# Help with baseboard heating



## jwjrw (Jan 14, 2010)

Sounds like you only broke the power to one and fed the other hot all the time. I'm thinking it's in your jb....


----------



## Shockdoc (Mar 4, 2010)

Mideon said:


> Hey guys. I just recently changed my friend's heating arrangement around. He originally had 2 heaters each with their own thermostats. I changed it so both were controlled by a single thermostat, and hooked them up in parallel. Here's what I did.
> 
> Power came from the panel, into the thermostat. It then continued into a JB where I spliced the power to the 2 heater lines. Now I have one heater that works perfectly, and one that won't turn off.
> 
> ...


Can you draw it out?
a schematic of what was there and what you did? Normally black carries the circuit through, red is the switched leg that starts at the point of switch and ends at the load. And what are you doing burying j boxes with funky wiring splices?


----------



## Mideon (Apr 24, 2010)

I will try to draw it out in paint. Brb.


----------



## Mideon (Apr 24, 2010)

http://s1046.photobucket.com/albums/b466/MideonNViscera/?action=view&current=heat.jpg

There's my horrible looking diagram, but I know you'll be able to tell what I mean by it. Reds together in JB, blacks together in JB.


----------



## oldtimer (Jun 10, 2010)

Mideon said:


> I will try to draw it out in paint. Brb.

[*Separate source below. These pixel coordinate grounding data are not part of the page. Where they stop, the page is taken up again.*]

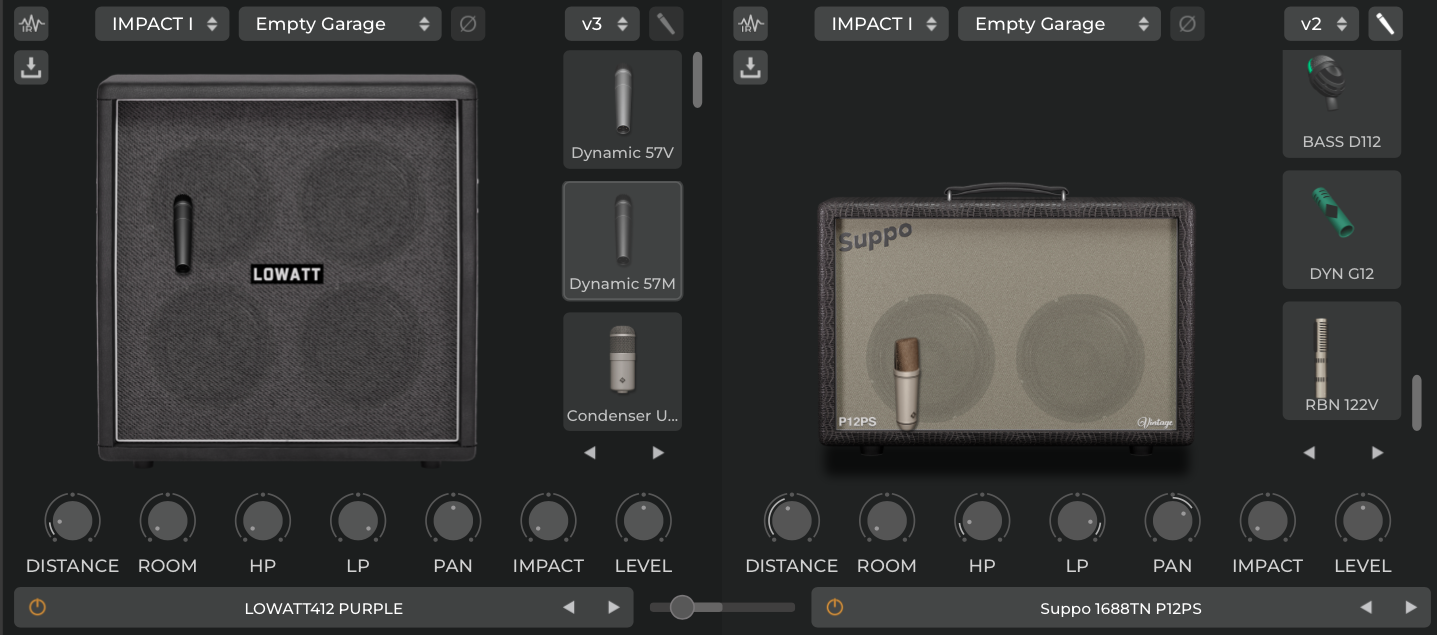Disable the Suppo 1688TN P12PS cabinet
Image resolution: width=1437 pixels, height=635 pixels.
coord(834,607)
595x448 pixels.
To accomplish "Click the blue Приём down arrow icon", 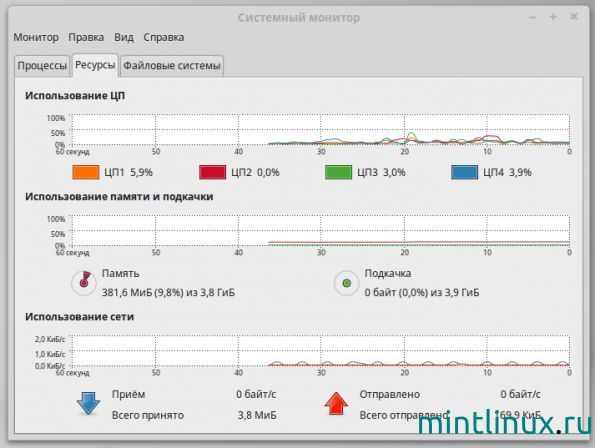I will tap(88, 403).
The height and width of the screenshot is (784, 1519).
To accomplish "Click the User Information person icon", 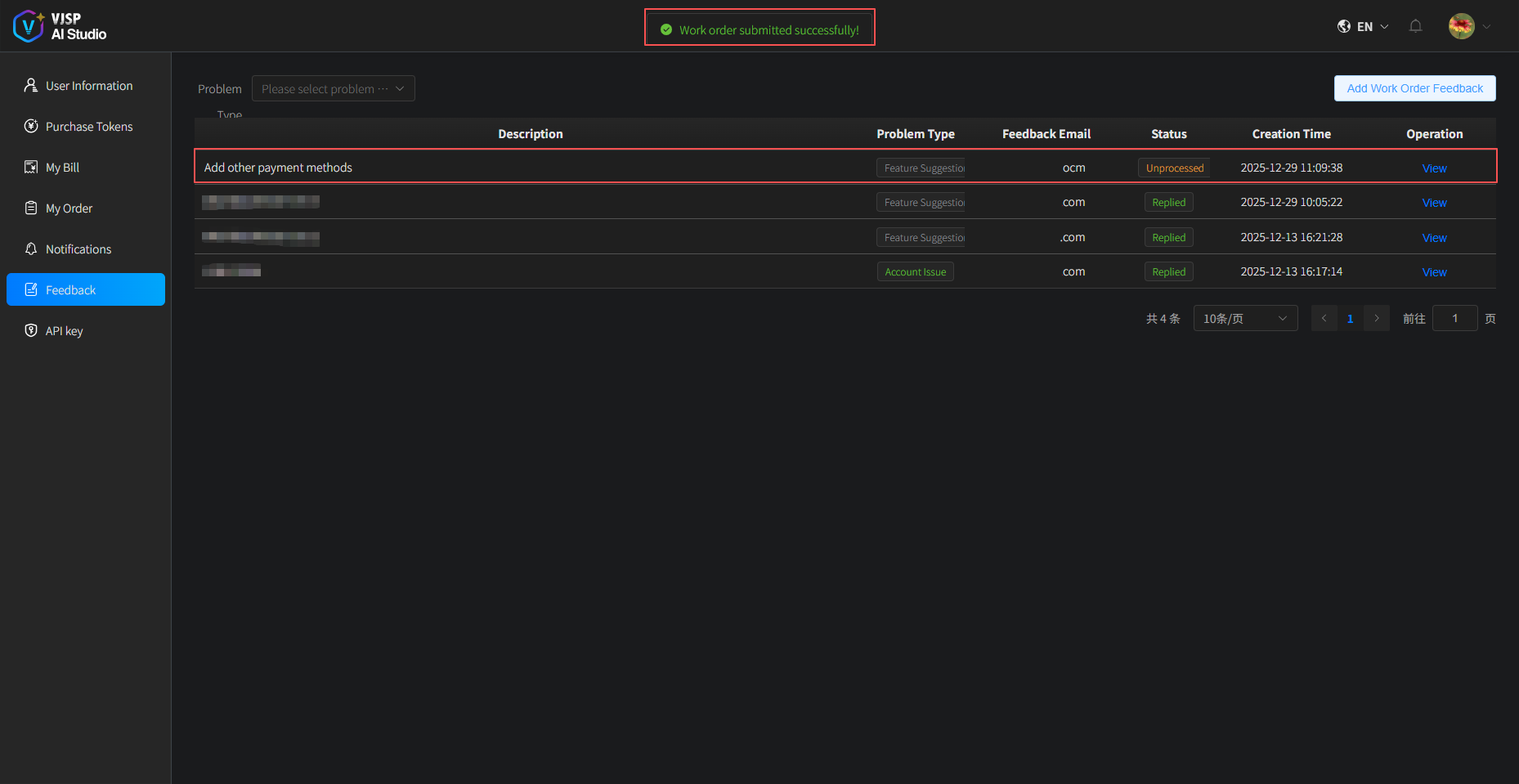I will point(31,85).
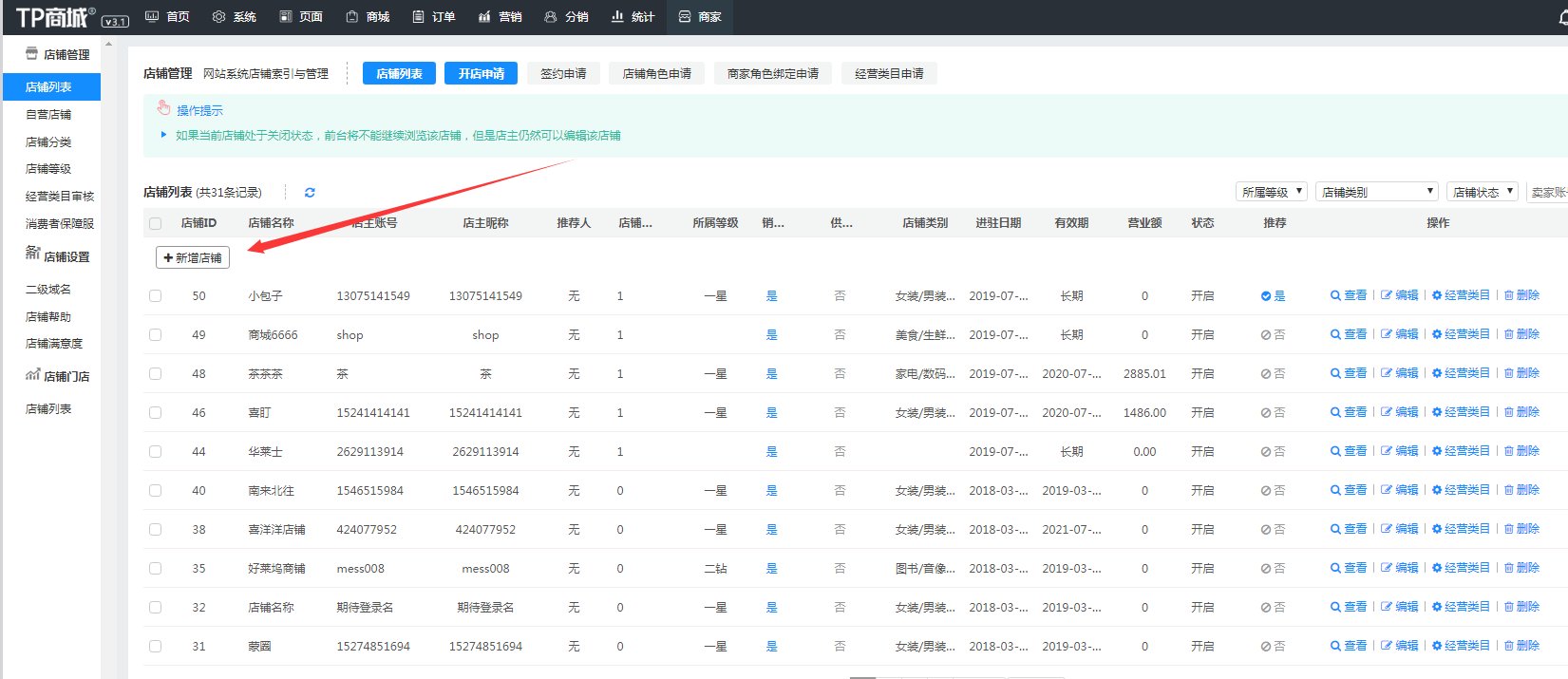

 Better let a professional fix it.....before you burn the place down.


----------



## Shockdoc (Mar 4, 2010)

Mideon said:


> http://s1046.photobucket.com/albums/b466/MideonNViscera/?action=view&current=heat.jpg
> 
> There's my horrible looking diagram, but I know you'll be able to tell what I mean by it. Reds together in JB, blacks together in JB.


Sloppy alright but looks correct. Are you sure that schematic is correct? You might want consult a seasoned electrician to ring things out. I there a white wire anywhere in sight?


----------



## 480sparky (Sep 20, 2007)

The t'stat is now simply a controller, and cannot be a disconnect.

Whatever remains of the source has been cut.